Directions
From the forum post below, list every line of the job script that begins with "#PBS".

Hello all,
I want to run FDS in a Linux cluster in which version FDS 6.0.0 is currently installed. The cluster has multiple machines but I would like to use one machine with 16 cores.
I created the FDS model with 16 meshes of similar size.
Since I do not have experience with parallel processing in a Linux cluster, I am very confused. Any help would be appreciated!
In order to initiate the simulation in the cluster, i am using a qsub file:
#PBS -l nodes=1:nameofmachine:ppn=16
#PBS -N testrun
#############################################################
## PBS (DO NOT CHANGE!) ##
#############################################################
#PBS -l cput=20:00:00
#PBS -W umask=002
#PBS -j oe
#PBS -c c=1
#PBS -V
export OMP_NUM_THREADS=16
cd $PBS_O_WORKDIR
umask 002
cp $PBS_NODEFILE $PBS_O_WORKDIR/hostfile.gen
chmod 664 hostfile.gen
NPROC=`wc -l <$PBS_NODEFILE`
source /wb_apps/FDS/shortcuts/bashrc_fds6 intel64
echo $LD_LIBRARY_PATH
ulimit -s unlimited
#############################################################
## END OF PBS (DO NOT CHANGE!) ##
#############################################################
runid=testrun
However, my .out file shows that OpenMP is Disabled:
Fire Dynamics Simulator
Compilation Date : Sun, 03 Nov 2013
Version : FDS 6.0.0 Parallel
OpenMP Disabled
SVN Revision No. : 17279
Job TITLE : 150MW_fire
Job ID string : GN_testrun
and the error message I receive gives the following:
Fire Dynamics Simulator
Compilation Date : Sun, 03 Nov 2013
Current Date : February 6, 2017 16:01:18
Version: FDS 6.0.0; MPI Enabled; OpenMP Disabled
SVN Revision No. : 17279
Job TITLE : 150MW_fire
Job ID string : testrun
Time Step: 1, Simulation Time: 0.06 s
Time Step: 2, Simulation Time: 0.10 s
Time Step: 3, Simulation Time: 0.13 s
Time Step: 4, Simulation Time: 0.17 s
Time Step: 5, Simulation Time: 0.20 s
Time Step: 6, Simulation Time: 0.23 s
Time Step: 7, Simulation Time: 0.26 s
mpirun: killing job...
--------------------------------------------------------------------------
mpirun noticed that process rank 0 with PID 12044 on node galatea.cluster.intern exited on signal 0 (Unknown signal 0).
--------------------------------------------------------------------------
mpirun: clean termination accomplished
forrtl: error (78): process killed (SIGTERM)
Image PC Routine Line Source
Stack trace terminated abnormally.
forrtl: error (78): process killed (SIGTERM)
Image PC Routine Line Source
Stack trace terminated abnormally.

Data records
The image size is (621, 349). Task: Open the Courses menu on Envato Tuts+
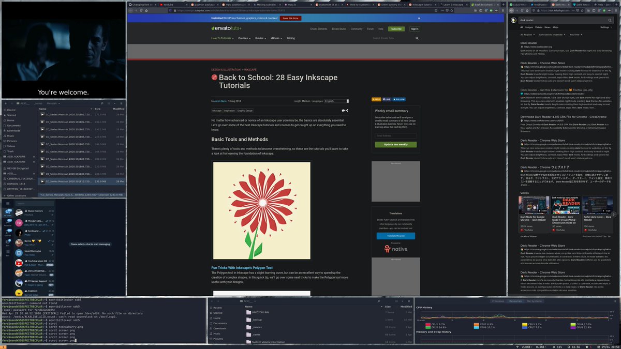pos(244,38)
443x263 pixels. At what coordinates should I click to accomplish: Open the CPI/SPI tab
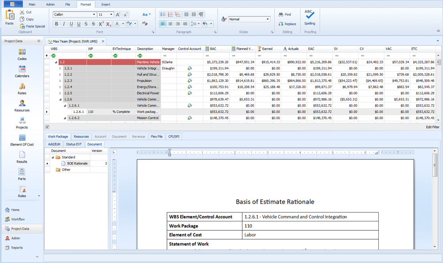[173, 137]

...

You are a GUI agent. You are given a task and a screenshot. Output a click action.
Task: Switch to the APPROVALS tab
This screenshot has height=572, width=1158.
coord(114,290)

Answer to the problem
- #PBS -l nodes=1:nameofmachine:ppn=16
- #PBS -N testrun
- #PBS -l cput=20:00:00
- #PBS -W umask=002
- #PBS -j oe
- #PBS -c c=1
- #PBS -V